» Task item: Reading through the lines below, count those that include the string "agent"; the answer is that number and nothing else.

» Listed records:

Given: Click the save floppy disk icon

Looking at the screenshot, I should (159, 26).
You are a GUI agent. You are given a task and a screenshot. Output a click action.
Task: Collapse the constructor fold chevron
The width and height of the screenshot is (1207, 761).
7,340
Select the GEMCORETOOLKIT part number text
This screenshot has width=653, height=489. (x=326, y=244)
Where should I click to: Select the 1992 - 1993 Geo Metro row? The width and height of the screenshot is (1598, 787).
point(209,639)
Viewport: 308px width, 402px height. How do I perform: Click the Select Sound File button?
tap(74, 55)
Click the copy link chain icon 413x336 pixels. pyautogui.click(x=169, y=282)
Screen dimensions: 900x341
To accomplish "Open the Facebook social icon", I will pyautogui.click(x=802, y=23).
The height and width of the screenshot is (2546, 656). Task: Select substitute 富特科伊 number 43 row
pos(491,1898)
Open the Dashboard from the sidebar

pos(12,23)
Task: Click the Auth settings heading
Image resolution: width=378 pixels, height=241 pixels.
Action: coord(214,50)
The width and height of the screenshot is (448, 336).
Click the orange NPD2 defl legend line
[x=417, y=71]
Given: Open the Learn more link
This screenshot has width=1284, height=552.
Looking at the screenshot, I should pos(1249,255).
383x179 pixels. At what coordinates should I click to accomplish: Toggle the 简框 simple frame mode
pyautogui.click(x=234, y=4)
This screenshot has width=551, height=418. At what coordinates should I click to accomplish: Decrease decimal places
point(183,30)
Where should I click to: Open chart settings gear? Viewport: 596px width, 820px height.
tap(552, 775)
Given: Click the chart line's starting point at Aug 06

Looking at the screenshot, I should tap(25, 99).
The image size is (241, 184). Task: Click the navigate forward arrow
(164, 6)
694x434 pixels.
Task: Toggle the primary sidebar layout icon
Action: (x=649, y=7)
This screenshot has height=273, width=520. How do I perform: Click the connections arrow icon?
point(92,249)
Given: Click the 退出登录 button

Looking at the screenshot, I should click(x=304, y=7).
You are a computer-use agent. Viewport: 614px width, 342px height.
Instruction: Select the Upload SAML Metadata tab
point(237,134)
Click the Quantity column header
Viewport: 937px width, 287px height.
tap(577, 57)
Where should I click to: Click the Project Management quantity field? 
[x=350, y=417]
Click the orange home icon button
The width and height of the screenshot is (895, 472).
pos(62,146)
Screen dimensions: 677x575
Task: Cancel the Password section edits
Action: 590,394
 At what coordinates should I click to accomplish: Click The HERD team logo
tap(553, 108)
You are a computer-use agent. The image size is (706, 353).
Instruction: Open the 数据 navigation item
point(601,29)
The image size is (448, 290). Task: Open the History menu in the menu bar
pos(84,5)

» Reply: 3